_Directions for this task_
Each line from the one containing "Task: Click the DTC link in Status heading" through the last line of the material below is to be transcribed exactly, with nothing else included.

[Start of Attachment]

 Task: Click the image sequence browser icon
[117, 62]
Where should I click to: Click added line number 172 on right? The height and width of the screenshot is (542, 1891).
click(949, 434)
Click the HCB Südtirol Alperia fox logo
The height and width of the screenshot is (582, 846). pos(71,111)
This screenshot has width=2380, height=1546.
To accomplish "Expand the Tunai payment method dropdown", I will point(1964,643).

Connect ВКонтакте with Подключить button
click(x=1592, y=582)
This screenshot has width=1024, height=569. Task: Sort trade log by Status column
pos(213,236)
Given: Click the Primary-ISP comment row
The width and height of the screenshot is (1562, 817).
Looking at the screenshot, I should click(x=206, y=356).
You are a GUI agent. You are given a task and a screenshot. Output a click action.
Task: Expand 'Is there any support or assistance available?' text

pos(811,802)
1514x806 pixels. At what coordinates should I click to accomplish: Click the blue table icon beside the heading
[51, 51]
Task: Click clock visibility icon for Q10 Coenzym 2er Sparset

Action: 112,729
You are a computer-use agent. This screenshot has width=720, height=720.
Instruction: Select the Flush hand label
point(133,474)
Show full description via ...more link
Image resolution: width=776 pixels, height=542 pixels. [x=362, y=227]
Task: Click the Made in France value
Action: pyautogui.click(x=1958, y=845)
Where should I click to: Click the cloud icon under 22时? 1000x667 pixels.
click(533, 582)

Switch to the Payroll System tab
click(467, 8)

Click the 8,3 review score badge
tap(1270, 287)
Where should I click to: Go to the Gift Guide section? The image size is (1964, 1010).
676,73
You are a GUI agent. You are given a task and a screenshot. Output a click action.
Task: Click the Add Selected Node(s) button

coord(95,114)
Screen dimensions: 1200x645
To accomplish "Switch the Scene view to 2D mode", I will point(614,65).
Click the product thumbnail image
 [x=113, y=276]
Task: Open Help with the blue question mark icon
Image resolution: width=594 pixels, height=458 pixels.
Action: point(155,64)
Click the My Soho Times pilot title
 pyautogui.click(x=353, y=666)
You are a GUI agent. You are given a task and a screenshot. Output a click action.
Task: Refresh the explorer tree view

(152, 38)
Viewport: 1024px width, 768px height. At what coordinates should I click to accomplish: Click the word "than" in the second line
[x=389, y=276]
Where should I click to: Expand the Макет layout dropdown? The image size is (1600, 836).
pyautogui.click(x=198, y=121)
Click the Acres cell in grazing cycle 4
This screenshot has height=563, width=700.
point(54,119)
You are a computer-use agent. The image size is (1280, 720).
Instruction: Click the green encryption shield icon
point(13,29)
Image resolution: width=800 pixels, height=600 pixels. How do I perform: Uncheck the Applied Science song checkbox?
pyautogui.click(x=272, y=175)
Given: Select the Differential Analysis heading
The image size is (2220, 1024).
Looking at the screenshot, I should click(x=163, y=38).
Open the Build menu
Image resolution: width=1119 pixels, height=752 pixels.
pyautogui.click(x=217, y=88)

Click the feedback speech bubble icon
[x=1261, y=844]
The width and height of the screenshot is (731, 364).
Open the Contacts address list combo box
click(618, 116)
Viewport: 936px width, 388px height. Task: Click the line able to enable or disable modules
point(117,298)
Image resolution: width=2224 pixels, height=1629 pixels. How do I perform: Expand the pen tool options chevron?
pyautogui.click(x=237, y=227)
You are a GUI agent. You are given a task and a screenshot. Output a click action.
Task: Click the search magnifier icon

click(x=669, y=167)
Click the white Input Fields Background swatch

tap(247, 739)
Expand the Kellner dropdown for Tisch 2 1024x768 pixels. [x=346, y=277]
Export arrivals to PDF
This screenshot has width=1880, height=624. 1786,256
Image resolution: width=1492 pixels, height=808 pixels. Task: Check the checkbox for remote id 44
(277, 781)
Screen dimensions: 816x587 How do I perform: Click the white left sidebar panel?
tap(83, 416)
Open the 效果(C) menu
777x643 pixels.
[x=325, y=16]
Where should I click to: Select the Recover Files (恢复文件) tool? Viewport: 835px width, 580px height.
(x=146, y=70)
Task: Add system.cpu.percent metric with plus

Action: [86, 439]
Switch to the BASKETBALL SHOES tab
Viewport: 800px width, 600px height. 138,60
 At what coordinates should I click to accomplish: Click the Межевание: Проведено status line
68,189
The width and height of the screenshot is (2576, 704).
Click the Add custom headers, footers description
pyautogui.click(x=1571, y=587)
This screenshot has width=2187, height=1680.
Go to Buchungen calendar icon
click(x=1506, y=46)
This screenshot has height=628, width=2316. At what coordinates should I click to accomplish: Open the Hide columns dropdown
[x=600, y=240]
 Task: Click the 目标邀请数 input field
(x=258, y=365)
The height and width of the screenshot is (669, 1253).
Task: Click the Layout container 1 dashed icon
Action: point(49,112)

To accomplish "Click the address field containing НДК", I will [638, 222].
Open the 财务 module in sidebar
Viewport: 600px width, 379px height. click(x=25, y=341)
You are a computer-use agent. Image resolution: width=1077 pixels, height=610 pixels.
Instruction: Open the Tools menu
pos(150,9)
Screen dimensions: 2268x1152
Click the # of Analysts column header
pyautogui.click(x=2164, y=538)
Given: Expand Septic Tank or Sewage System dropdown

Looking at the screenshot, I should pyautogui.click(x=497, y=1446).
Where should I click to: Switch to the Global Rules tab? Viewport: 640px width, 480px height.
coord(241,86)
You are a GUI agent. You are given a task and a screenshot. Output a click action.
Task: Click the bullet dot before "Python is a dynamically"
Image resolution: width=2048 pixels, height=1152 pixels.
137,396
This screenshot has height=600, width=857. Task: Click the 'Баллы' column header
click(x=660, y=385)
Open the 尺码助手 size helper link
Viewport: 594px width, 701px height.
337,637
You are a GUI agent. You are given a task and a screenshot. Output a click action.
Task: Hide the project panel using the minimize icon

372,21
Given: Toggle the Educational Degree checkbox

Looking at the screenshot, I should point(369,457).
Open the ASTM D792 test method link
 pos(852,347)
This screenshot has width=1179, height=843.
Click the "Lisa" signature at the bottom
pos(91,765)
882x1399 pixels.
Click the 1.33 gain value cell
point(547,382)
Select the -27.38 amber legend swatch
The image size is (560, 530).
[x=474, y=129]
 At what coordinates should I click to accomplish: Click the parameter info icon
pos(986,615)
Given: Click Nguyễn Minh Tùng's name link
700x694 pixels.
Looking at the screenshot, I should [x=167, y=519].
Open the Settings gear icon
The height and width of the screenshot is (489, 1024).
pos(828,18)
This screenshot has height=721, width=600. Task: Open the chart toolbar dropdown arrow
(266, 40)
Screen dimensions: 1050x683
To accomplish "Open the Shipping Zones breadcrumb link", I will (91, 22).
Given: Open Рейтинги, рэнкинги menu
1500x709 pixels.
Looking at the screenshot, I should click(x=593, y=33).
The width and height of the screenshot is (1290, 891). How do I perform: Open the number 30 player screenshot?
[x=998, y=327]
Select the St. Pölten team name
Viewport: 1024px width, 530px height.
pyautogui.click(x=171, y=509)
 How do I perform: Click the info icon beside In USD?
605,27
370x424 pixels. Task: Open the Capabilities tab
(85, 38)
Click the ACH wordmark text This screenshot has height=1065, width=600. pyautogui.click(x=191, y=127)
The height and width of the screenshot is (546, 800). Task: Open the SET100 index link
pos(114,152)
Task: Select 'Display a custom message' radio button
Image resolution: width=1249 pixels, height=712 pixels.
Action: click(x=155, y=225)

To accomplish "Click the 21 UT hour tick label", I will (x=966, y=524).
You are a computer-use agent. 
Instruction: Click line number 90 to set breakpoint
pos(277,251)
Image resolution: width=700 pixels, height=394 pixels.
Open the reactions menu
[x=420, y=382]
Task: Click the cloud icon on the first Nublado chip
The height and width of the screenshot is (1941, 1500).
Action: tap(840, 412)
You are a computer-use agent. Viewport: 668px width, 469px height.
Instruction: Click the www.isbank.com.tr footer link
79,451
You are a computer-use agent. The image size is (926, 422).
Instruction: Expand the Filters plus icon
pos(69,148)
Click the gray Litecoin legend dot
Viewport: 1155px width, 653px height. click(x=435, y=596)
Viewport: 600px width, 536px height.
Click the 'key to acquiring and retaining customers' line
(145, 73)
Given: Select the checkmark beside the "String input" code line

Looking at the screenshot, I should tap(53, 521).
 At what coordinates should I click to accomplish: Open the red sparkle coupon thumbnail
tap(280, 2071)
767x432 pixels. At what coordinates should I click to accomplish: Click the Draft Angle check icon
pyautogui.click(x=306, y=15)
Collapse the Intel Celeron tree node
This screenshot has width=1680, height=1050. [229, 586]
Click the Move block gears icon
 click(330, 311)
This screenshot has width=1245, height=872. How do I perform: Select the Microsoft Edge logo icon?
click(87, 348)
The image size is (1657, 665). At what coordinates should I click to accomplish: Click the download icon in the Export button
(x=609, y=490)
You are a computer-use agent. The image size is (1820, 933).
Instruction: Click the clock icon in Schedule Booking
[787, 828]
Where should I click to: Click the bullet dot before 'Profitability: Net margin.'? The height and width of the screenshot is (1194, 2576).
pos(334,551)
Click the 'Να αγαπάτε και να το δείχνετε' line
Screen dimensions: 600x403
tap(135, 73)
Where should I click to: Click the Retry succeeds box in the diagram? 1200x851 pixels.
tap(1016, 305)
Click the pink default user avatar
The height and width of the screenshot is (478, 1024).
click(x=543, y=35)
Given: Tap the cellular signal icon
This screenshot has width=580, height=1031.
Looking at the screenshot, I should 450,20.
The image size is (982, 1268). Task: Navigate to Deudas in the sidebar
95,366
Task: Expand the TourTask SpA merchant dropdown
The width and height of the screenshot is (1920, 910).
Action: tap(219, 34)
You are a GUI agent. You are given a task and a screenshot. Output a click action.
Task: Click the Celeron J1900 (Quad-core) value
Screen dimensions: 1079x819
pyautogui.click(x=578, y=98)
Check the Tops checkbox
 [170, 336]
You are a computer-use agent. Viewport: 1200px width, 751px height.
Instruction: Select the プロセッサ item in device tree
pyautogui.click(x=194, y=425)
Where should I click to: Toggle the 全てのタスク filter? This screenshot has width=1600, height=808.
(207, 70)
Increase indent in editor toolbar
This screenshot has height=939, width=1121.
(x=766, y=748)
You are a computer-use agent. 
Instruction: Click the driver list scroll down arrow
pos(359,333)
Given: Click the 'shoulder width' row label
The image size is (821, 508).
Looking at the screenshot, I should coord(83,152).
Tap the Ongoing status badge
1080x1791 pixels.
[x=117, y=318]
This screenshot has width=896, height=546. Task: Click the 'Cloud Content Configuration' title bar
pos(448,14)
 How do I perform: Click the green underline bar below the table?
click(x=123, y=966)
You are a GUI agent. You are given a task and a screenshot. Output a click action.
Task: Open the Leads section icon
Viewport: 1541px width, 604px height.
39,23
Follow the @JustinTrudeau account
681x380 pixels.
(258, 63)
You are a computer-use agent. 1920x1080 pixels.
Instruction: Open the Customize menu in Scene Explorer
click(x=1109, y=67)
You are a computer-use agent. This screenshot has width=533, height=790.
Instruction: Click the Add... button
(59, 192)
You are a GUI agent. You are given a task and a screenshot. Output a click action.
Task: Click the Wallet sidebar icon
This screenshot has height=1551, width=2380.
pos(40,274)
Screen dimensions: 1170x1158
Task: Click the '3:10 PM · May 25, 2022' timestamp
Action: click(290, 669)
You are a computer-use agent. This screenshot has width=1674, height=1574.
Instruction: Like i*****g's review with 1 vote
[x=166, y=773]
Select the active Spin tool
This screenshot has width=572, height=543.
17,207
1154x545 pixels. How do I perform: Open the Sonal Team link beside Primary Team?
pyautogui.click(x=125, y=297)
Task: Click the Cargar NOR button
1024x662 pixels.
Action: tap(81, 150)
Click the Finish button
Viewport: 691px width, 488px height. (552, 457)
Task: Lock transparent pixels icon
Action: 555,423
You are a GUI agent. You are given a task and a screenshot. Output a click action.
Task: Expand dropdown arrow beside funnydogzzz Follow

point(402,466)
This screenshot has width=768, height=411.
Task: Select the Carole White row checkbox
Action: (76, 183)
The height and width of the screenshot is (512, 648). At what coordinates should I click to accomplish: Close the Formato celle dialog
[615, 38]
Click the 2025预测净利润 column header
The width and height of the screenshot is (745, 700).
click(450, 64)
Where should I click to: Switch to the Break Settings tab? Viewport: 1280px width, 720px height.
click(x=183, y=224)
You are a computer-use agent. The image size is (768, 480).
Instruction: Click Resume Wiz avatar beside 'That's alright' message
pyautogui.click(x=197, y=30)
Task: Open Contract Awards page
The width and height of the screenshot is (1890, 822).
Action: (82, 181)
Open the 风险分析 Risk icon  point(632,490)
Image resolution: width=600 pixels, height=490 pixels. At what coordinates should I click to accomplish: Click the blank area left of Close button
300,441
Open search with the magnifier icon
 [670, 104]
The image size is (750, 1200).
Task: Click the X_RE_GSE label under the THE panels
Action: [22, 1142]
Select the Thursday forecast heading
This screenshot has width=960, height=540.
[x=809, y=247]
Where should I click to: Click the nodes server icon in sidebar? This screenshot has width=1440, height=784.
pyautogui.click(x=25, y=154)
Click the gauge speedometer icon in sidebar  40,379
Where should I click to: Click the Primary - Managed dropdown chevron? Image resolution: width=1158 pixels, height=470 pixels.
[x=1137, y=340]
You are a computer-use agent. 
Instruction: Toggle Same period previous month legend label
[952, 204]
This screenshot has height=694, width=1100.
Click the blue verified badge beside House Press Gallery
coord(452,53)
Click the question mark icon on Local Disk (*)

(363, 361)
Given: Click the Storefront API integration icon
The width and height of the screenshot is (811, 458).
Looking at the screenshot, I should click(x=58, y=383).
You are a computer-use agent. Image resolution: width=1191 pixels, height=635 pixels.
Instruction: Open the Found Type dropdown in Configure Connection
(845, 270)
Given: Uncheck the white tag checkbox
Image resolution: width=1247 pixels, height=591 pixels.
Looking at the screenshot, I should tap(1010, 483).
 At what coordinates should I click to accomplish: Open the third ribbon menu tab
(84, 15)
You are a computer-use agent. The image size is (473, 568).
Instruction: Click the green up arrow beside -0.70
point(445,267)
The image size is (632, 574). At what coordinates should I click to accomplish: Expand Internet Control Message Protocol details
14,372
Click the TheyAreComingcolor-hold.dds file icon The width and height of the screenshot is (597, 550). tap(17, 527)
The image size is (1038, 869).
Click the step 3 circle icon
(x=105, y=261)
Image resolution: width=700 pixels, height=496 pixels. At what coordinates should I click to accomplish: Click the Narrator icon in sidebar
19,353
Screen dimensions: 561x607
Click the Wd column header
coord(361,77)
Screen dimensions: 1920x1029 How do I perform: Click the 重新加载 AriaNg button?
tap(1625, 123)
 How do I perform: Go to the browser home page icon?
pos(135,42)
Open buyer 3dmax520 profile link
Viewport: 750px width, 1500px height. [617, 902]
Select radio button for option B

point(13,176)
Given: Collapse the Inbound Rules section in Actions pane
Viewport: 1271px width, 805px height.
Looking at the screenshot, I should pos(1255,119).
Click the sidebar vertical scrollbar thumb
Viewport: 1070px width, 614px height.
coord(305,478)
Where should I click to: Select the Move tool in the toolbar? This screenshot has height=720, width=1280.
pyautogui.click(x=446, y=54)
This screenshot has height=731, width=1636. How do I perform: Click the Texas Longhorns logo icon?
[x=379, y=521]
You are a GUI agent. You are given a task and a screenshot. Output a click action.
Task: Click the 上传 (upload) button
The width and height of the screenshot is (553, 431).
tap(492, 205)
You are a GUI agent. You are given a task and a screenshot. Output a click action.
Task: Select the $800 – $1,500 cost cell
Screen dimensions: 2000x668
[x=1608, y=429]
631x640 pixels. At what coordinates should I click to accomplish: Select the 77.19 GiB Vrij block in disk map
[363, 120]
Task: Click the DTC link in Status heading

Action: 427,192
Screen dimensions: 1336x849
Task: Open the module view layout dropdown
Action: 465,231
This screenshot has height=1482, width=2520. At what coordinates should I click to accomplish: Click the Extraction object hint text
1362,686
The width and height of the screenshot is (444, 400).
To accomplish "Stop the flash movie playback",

[End of Attachment]

_Final answer_
Task: Click the DTC link in Status heading

Action: 427,192
Screen dimensions: 1336x849
Task: Open the module view layout dropdown
Action: 465,231
This screenshot has height=1482, width=2520. At what coordinates should I click to accomplish: Click the Extraction object hint text
1362,686
The width and height of the screenshot is (444, 400).
To accomplish "Stop the flash movie playback",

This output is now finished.